Speaking after the annual Dairy Australia Situation and Outlook breakfast, in Melbourne, neither would be drawn on the actual figure.
“There are simultaneous demand and supply shocks, which are still working their way, through the market,” Mr Tracy said.
“We will finalise our budgets, and get our price out as soon as we can – it will be in about three weeks time.”
Australian Dairy Farmers Federation acting president David Basham told the breakfast farmers needed to know what the opening price would be, as soon as possible.
Mr Tracy defended MG’s actions, in offering its 3600 suppliers a milk support package.
“Unfortunately, we have stepped down our milk price, mid-season, that has had a very disappointing impact on our farmers, but we knew there would have been an enormous impact, if it had flowed right through.”
He said the milk supply package would minimise the cash impact of farmers to less than one cent, per litre, on an annualised basis.
“To smooth out the impact over the next three years, it will be somewhere between one third and to two cents, per litre for the next two to three years.”
Mr Tracy described MG’s governance systems and processes as “robust.”
“The market signal that flowed through, flowed through very, very late in the year, the fact it flowed through, so late in the year, it made it very difficult for our farmers to accommodate.
“We were seeing the broad bulk commodity signal flow through, but we also had the major negative, countered by a major positive, in our dairy food numbers.
“In our December 31 result, there was something like 27 per cent increase in sales value and margin - we were holding our price.”

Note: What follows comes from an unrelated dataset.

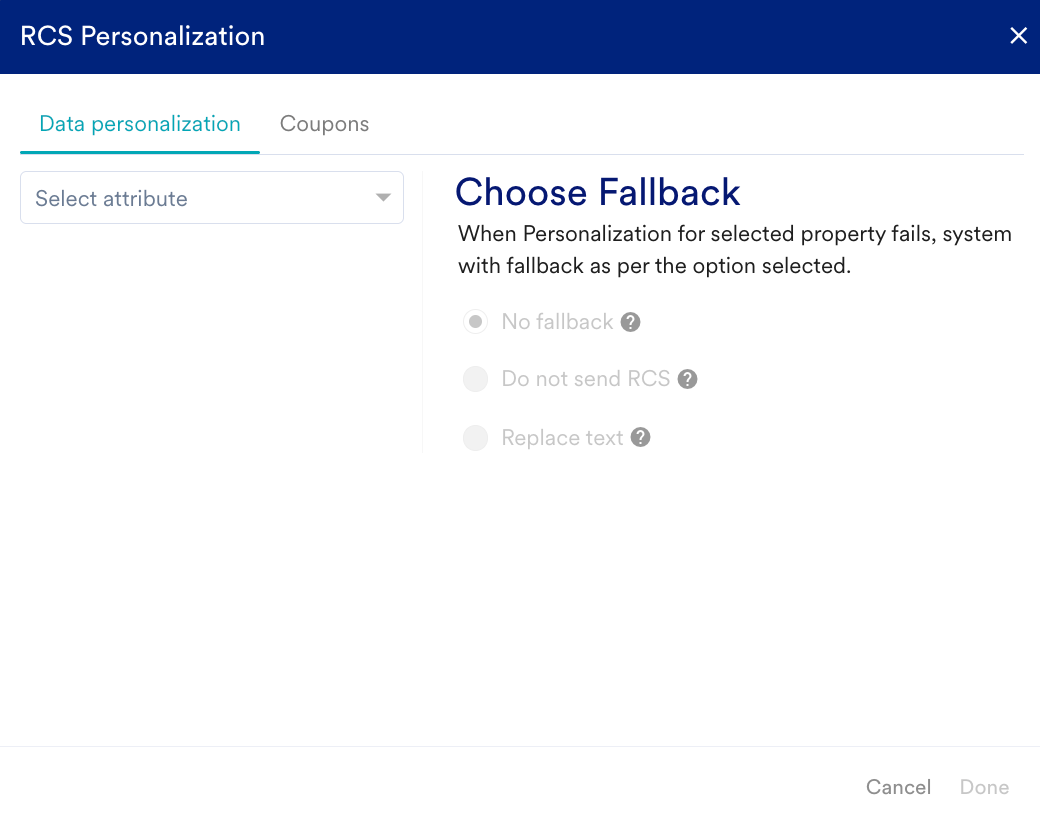Close the RCS Personalization dialog

pos(1018,36)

He brushed off criticism by fellow panellist, Bega Cheese chairman Barry Irvin and Mr Crothers.
Mr Irvin told the breakfast said trust was cultural.

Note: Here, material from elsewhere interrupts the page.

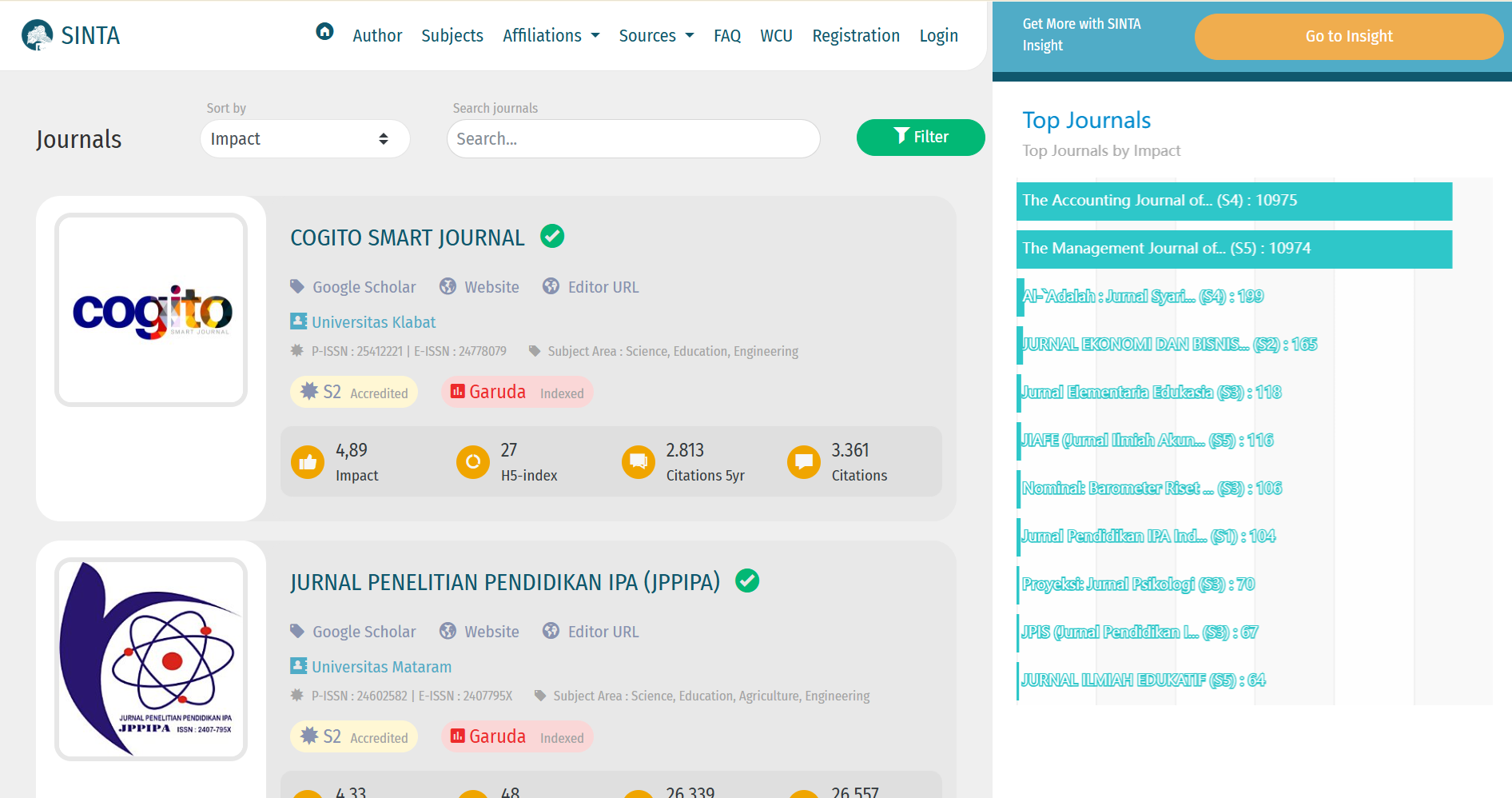Click Cogito's S2 Accredited badge

coord(354,392)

“If we don’t address the public and this in a very direct way, we will see this again, and again and again – we have to publicly talk about what happened,” Mr Irvin said.

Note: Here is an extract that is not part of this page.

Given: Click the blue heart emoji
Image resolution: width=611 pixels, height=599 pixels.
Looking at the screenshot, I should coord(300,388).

He said his suppliers had been asking him why Bega could not match MG’s price, while Fonterra had been openly saying it was too high.
“The actual price from MG is impossible to work out, because it is hidden by something that is called a milk supply support program – that sounds like a collective loan, to me.”
Mr Irvin said it was a moral decision to hold the price Bega offered.
“It is about thinking very deeply about the lives of the people you affect,” he said.
Bega had also been affected by the loss of trust, in the industry.
“Suspicion doesn’t just stop at a particular industry, it goes right across the industry.”
Mr Crothers said it was disappointing suppliers of smaller processors, like Burra, could not gain access to government concessional loans.
“I think it’s the irony that the more responsible processors, like Burra and Bega, haven’t stepped down, but our suppliers won’t qualify for concessional loans.
“I am paying my tax, I am doing my best to be responsible to the industry, but effectively our suppliers are disadvantaged.
“That’s our taxes at work, but it’s a little bit insulting for those who run a business that works.”
He said the timing was the major issue.
Mr Tracy said MG had done exactly what its farmers expected it to do.
He said there was a “lot of misinformation” around the debate – “I expect our competitors to have pot shots,” Mr Tracy said.